*PAGE TEXT*:
:::::
# New Brother Lock 925D - Any ideas on what I can make with it.



## stitch-a-bility (Dec 15, 2008)

:help:I was blessed with a like new Brother Lock 925D and I'm not sure what all I can make with a serger. I've been putting my purses through it and I love it. But what else can I do with it? And is there any other ways it will sew besides serging? I don't know anything about them. Open to all advice and suggestions. LORD BLESS YOU!


----------



## CJ (May 10, 2002)

I have a wonderful book called "Serger Secrets" that shows all sorts of really cool ways to use your serger, with decorative threads and flatlocking, rolled hems, etc.


----------



## BusyBees2 (Dec 10, 2004)

CJ, Who's the author on that book? I've been looking for one to teach me serger basics, and can't find a serger book at a sewing store anywhere! Need to hit a book store I guess.
thanks


----------



## CJ (May 10, 2002)
:::::
*INSTRUCTIONS TO FOLLOW*:
Resume the serger forum thread above from the point where it stops, and keep writing it.
:::::
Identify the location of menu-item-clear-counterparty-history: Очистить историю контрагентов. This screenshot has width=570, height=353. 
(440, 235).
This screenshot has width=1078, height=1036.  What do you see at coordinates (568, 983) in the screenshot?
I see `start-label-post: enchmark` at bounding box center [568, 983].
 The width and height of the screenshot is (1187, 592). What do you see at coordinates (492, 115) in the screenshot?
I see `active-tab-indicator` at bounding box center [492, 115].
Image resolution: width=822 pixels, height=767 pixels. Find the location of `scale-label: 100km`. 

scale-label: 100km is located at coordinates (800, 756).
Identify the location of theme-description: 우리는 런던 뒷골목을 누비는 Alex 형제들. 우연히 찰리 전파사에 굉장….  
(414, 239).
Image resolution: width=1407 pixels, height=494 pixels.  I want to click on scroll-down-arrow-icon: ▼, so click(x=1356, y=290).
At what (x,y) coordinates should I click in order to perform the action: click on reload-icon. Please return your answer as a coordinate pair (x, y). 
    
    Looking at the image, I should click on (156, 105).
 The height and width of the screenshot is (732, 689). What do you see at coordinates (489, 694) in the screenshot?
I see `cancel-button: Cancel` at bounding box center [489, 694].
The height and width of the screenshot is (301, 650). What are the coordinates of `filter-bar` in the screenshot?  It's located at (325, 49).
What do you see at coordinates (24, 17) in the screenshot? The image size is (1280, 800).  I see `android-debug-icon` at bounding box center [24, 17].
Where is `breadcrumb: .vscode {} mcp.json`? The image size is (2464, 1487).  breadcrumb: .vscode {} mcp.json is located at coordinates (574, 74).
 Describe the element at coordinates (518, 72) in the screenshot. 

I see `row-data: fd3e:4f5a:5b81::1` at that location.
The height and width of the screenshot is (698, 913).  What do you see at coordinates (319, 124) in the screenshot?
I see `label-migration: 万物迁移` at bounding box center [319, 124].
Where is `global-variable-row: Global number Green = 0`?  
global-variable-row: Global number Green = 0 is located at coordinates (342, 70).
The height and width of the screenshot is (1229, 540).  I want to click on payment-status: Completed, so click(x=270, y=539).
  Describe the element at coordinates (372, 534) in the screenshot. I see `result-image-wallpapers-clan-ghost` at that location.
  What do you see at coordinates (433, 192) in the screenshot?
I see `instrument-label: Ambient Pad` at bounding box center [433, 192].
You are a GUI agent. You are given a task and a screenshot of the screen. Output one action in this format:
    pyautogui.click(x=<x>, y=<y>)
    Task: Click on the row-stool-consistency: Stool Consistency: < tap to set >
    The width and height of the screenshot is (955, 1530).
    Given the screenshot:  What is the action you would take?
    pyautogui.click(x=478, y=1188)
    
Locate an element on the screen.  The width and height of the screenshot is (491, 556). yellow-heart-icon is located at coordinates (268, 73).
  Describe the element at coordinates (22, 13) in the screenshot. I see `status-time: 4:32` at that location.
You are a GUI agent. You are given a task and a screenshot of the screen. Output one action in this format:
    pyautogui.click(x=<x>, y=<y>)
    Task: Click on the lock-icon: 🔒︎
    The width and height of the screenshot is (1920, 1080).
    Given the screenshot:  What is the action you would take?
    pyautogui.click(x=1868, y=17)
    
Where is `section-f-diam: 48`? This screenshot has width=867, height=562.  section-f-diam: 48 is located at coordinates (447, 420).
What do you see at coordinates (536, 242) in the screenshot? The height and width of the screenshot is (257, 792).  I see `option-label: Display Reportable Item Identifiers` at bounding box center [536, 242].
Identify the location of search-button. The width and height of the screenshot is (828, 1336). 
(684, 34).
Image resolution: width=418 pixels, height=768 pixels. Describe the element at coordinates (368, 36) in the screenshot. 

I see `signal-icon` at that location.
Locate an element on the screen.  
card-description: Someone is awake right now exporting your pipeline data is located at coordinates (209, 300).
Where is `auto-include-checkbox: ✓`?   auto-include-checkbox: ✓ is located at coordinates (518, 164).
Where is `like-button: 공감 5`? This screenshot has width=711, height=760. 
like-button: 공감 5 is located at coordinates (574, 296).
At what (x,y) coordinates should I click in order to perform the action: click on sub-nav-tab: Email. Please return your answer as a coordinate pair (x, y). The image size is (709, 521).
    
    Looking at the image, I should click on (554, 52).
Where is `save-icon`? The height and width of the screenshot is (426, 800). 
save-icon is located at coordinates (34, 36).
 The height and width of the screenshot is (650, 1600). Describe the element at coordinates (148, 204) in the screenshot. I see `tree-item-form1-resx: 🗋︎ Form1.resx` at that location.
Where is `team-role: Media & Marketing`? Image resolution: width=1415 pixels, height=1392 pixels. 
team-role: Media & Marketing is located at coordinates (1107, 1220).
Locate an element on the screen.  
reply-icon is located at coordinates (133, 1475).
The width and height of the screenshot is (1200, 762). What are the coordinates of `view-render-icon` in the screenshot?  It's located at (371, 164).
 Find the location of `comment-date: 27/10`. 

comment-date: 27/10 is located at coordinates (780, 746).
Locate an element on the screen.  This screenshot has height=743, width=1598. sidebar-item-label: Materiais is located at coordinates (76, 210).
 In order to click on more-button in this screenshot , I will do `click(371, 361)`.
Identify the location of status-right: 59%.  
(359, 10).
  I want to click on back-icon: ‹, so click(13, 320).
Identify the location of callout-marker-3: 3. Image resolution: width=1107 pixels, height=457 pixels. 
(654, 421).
:::::
*RESPONSE TO THE TASK*:
I sorry, I should have posted a link. Here it is.


----------



## BusyBees2 (Dec 10, 2004)

thank you very much!


----------



## stitch-a-bility (Dec 15, 2008)

Thanks CJ!!! I've looked at the book on Amazon and I'm planning on buying it.

So can I use it to put my liners in my purses? And to sew my straps together? So you can do more than just trim up things on it? I've got alot to learn about it. Sorry so many questions!!

But I really appreciate all the posts that are put on HS. They help me alot.

Do you have anymore favorite books on sewing? I need all the help I can get.

LORD BLESS YOU!!!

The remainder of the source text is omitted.